Mon intervention portera plus spécifiquement sur les crédits de la mission "Sécurités" , laquelle regroupe les crédits de la police et de la gendarmerie nationale ainsi que ceux de la sécurité civile.
Concernant les budgets de la police et de la gendarmerie, nous notons avec satisfaction une hausse des crédits qui se traduira, l'an prochain, par la création de 2 184 postes supplémentaires. Nous avons cependant tous en tête la note thématique publiée en juillet dernier par la Cour des comptes. La Cour y souligne que la forte progression des crédits prévue dans le cadre de la loi de programmation « ne règle pas les difficultés structurelles des forces de sécurité intérieure ». D'une part, en effet, les forces de sécurité rencontrent des difficultés croissantes de recrutement, notamment du fait de la nette augmentation des départs, et des démissions en école. À cet égard, la Cour suggère au Gouvernement de prendre de nouvelles mesures d'attractivité par l'amélioration matérielle des conditions de travail, l'accès au logement, la formation continue et la définition de nouveaux parcours de carrière. D'autre part, la Cour des comptes met en évidence que les fortes ambitions affichées sur l'équipement et l'investissement ne trouvent pas de traduction suffisante dans la programmation. Vous objecterez sans doute que les dépenses d'investissement progressent, notamment pour ce qui concerne la rénovation du parc immobilier de la police nationale. Mais est-ce suffisant ?

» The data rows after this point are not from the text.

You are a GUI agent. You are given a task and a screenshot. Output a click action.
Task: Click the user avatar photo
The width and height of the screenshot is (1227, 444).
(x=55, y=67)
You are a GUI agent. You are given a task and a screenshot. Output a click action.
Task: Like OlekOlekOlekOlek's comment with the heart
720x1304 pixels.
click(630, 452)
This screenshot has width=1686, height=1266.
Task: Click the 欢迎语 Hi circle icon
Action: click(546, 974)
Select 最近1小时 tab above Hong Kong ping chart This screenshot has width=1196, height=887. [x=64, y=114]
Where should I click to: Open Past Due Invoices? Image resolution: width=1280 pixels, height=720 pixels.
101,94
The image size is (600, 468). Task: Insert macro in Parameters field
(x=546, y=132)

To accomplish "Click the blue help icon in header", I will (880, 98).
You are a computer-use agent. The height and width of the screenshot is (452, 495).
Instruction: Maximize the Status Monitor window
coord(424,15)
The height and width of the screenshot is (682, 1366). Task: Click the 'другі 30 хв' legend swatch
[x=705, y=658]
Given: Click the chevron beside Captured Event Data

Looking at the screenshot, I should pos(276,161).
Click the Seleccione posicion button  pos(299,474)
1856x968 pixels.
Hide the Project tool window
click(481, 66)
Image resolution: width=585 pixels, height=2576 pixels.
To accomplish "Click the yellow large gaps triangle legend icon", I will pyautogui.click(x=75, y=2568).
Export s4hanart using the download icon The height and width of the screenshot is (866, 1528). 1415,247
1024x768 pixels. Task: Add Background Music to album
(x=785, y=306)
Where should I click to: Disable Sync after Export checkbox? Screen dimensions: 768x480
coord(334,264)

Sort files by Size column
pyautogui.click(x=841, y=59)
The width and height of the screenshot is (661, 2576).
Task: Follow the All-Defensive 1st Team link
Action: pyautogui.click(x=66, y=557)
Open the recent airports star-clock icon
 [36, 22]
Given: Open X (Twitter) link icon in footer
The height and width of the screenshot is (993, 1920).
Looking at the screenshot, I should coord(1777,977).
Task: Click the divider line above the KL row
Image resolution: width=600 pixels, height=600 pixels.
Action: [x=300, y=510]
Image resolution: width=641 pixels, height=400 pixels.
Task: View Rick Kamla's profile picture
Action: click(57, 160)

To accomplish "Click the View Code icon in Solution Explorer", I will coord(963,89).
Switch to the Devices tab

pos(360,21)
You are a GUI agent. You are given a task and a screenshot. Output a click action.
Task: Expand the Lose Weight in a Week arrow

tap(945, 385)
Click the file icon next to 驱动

Nombreux sont les collègues qui, en commission, ont souligné les lacunes persistantes en matière de formation initiale et continue – cela a déjà été souligné –, en matière de prévention de la délinquance et de modernisation de l'équipement.
Ce qui nous préoccupe le plus, c'est la persistance d'une grande souffrance au travail, laquelle nous presse non seulement d'améliorer significativement les conditions de travail des policiers et gendarmes, mais aussi de leur permettre de retrouver le sens de leur mission.
De ce point de vue, nous regrettons la priorité continue accordée aux opérations de maintien de l'ordre avec la création de sept nouveaux escadrons de gendarmerie mobile (EGM), la livraison de 90 Centaures et 1 035 véhicules de maintien de l'ordre. Le document budgétaire justifie ces crédits qui ont été alloués « afin de pouvoir assumer la haute intensité », mais nous nous inquiétons de la militarisation de l'équipement des policiers. Nous avons le sentiment que le Gouvernement veut tirer prétexte de l'organisation prochaine des Jeux olympiques et paralympiques pour éloigner toujours plus la gendarmerie nationale du modèle qu'elle incarnait : celui d'une police de proximité du monde rural capable d'utiliser toutes les palettes de l'action, de la médiation à la force, en garantissant aux agents une certaine autonomie.
Pour ce qui concerne la sécurité civile dont le programme représente, nous le savons, une faible proportion de l'ensemble des crédits effectivement consacrés à la sécurité civile, je voudrais dire un mot du financement des Sdis. Les incendies de l'an dernier ont mis en évidence le manque structurel d'effectifs des sapeurs-pompiers. Malgré un budget total qui a atteint 5,39 milliards d'euros en 2021, selon un rapport de l'IGA – inspection générale de l'administration – paru en début d'année, les sapeurs-pompiers et les présidents de départements n'ont plus les moyens de faire face à la progression du nombre total d'interventions.
Nous remercions le rapporteur des crédits du programme Sécurité civile d'avoir consacré son rapport thématique à cette question. Plusieurs pistes sont sur la table : l'augmentation de la taxe spéciale sur les conventions d'assurance, la TSCA, à laquelle le Gouvernement se refuse, afin, une fois encore, de ne pas contrarier le secteur des assurances ; l'actualisation de l'assiette de cette taxe ; enfin, la prise en compte de la valeur du sauvé, c'est-à-dire la valeur de ce que nos sapeurs-pompiers sauvent de la destruction. La reconnaissance de cette valeur du sauvé est un enjeu capital dans un contexte où l'aggravation du risque incendie concerne désormais l'ensemble des territoires de France continentale et d'outre-mer.
C'est peu dire que nous ne partageons pas l'autosatisfaction du Gouvernement et de sa majorité, une autosatisfaction qui vous conduit à balayer d'un revers de main toute critique et toute objection, y compris lorsqu'elles viennent des premiers intéressés. Nous voterions contre les crédits de cette mission, si le vote nous était permis ; toutefois, puisque la Première ministre risque de recourir très rapidement au 49.3, nous n'en aurons peut-être même pas la possibilité. Je répète que, malgré leur augmentation, ces crédits sont insuffisants.